**Requisiti dei compiti**
• 1. Rispondi alle seguenti domande sull'estratto sul salario minimo.
(a) In quale anno la progressione nei salari del CCL della moda raggiungerà la soglia del salario minimo?
(b) Quanti anni di esperienza sindacale nell'OCST ha Nando Ceruso?
(c) Quanti frontalieri e quanti residenti perderebbero il lavoro per quanto riguarda il CCL di Tisin?
• 2. Elenca tutto ciò che, secondo l'estratto sul salario minimo, produce il "frontalierato peggiore".
• 3. Indica se ciascuna affermazione concorda con l'estratto sul salario minimo, rispondendo sì o no e citando le parole decisive.
(a) Bignasca ammette un errore di inesperienza da parte di Tisin.
(b) Il Mattino ha sostenuto che conviene tenere le aziende che non pagano il salario minimo.
(c) Secondo Bignasca, oggi esistono imprese pronte a installarsi in Ticino pagando 20-25 franchi all'ora.

**Estratto del testo**
********************
Ma il CCL della moda, a differenza di quello di Tisin, ha una progressione nei salari che nel 2026 raggiungerà la soglia del salario minimo. “Questo è stato un errore di inesperienza da parte nostra”, ha ammesso Bignasca. “Ne ho parlato con Nando Ceruso, che ha 40 anni di esperienza sindacale nell'OCST, ed è una formalo contrattuale che si può sicuramente “copiare” e che spero si possa inserire anche nel CCL firmato con le tre aziende del Mendrisiotto”. Il capogruppo della Lega si è quindi impegnato sul fatto che Tisin non sottoscriverà più in futuro contratti collettivi che non abbiano questa progressione.
In molti, compreso il Mattino, hanno però detto che queste aziende è meglio perderle, se non sono in grado di pagare il salario minimo. Anche perché portano in Ticino il “frontalierato peggiore” (inteso come fenomeno non come lavoratori): quello che produce paghe da fame, consumo del territorio e traffico. Del resto questa è sempre stata una delle critiche più forti della Lega ai sindacati storici. E ora Tisin fa la stessa cosa? “Se noi perdiamo queste aziende sotto accusa, o perdiamo quelle della moda, le persone perdono il lavoro (600 frontalieri e i 200 residenti, per quanto riguarda il nostro CCL). E come Cantone perdiamo imposte alla fonte che ci servono per pagare i sussidi. Perdiamo oneri sociali, contributi AVS e di disoccupazione. Io sarei il primo a volere aziende nell’industria che pagano 20-25 franchi all'ora di minimo. Se ci fossero imprese pronte a installarsi in Ticino con queste prospettive, tutti saremmo d’accordo nel preferirle. Ma in questo momento questa alternativa non c’è e il nostro Cantone non è in una fase economica in cui può permettersi di dire non vogliamo questa azienda, ma ne vogliamo un’altra”.
********************
**Dati forniti**
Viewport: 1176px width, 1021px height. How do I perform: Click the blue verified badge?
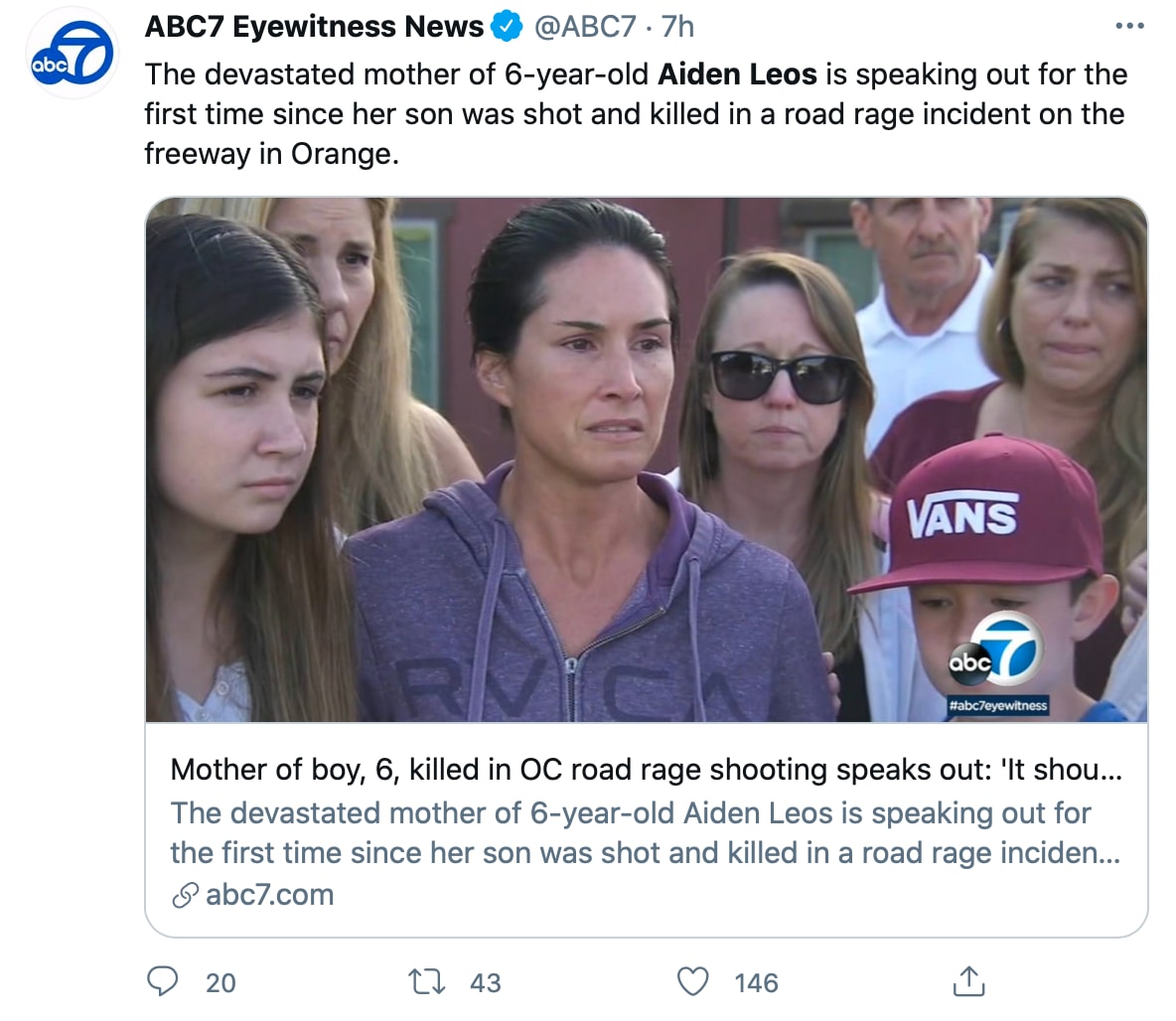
********************
**Risposte in ordine**
• 1.
(a) Nel 2026.
(b) 40 anni.
(c) 600 frontalieri e 200 residenti.

• 2. Paghe da fame; consumo del territorio; traffico.

• 3.
(a) Sì: "Questo è stato un errore di inesperienza da parte nostra".
(b) No: "In molti, compreso il Mattino, hanno però detto che queste aziende è meglio perderle, se non sono in grado di pagare il salario minimo."
(c) No: "Ma in questo momento questa alternativa non c’è".